How beautiful space is as well as vast. Surely, we should give our Creator and Designer the honor He deserves. For, such beautiful sights that we have and it makes us happy.
Well spoken and I'd like to add "For, such beautiful sights that we have such that it makes ever amazed at the baffling complexity of the universe and makes us ask "What are we here?" ".
"Surely, we should give our Creator and Designer the honor He deserves."
And if indeed there is one, I will.
"For, such beautiful sights that we have and it makes us happy."
On the other hand, even if there is one, I don't have enough hubris to believe it was done just to please us...
Actually, you can thank whatever HUMAN made that false color image for the beauty.... just sayin...
It all looks gorgeous, but it gives me no hope of their being a creator who cares. So far we have found no heaven and no hell. If there is a creator, he/she certainly finds amusement while watching bickering self-righteous religions, religious wars, natural disasters, disease, and painful death...(after all god did kill all the dinosaurs, which was probably beautiful and fun to watch).
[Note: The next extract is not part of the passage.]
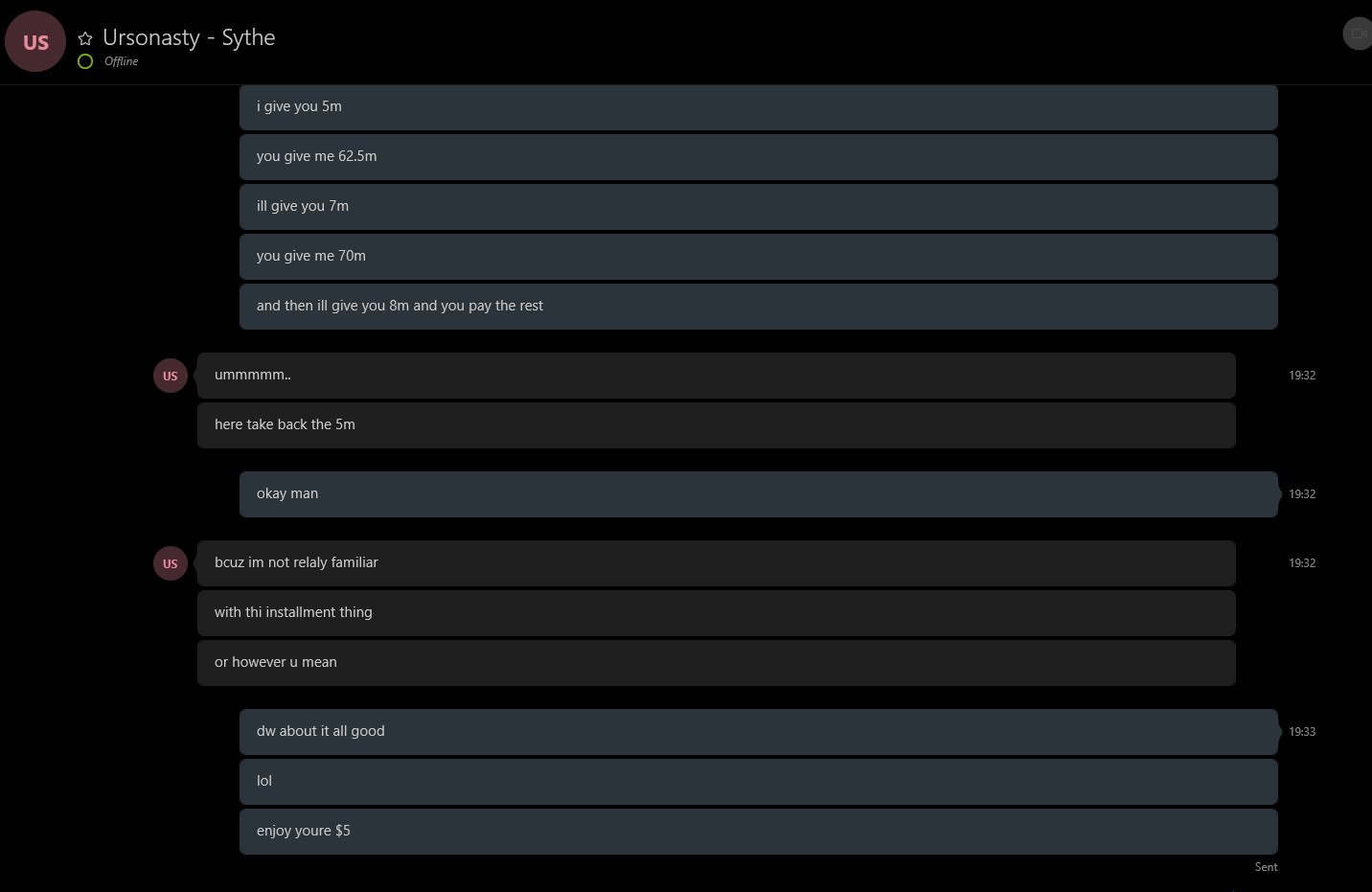
Task: Click US avatar beside 'ummmmm..' message
Action: click(x=170, y=376)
Of course if you love god through catastrophe he will give you the hope of an afterlife, but he kindly won't tell you for certain if you'll make it there. What a good guy.
If there is a creator, he/she has long forgotten about us.
In all honesty, I cannot say for certain whether God is good or bad, or just indifferent (at least most of the time). But I do know there is Intelligent Design behind the existence of our Universe, because of the extremely complex set of mathematical formulas and laws which govern the existence of our Universe. And believe it or not, there is also a scientific basis for an afterlife as well. Our physical (or mechanical) bodies are actually gestational to our higher quantum mechanical (or so called "spiritual") bodies. When we die, these higher quantum mechanical (so called "spiritual") bodies are released, and we need scientific investigations to determine exactly what happens after this. There is plenty of opportunity to conduct these scientific investigations, since there are thousands of people crossing over the the other side every day. I personally hope one day soon we can develop the advanced communications technologies which are needed to actually talk to these dearly departed on the "other side", just like we now have the communications technologies to talk to people on the other side of our world. - Rick Carter
There certainly is no objective or empirical evidence to suggest that the Creator God of our Universe is a "perfect" God, since our telescopes and space probes have shown us that most of our Universe borders on a complete disaster out there. If the work of God (our Universe) is not perfect, then obviously God cannot be perfect either. ("For by their works you shall know them.") So if God is not perfect, then we certainly don't need a "perfect sacrifice" in the form of a "Savior and Redeemer" to supposedly restore us to relationship and fellowship with God. I have tried many times to explain where these dangerous terminal religious ("End Time") belief systems came from. I can only hope enough people in our world finally listen to me before it is too late. Mankind potentially has countless millions (even billions) of years of growth, development and expansion ahead of them, so long as they don't fall for these ET installed terminal religious belief systems. This is the real "Gospel" or "Good News". - Rick Carter
RickCarter ID is religion wrapped in an attempt to make it look like scientific. It has been debunked. As far as humans having million even billions of years.. well if we are around and I emphasize "If". If we last as long as the dinosaurs then that would be something.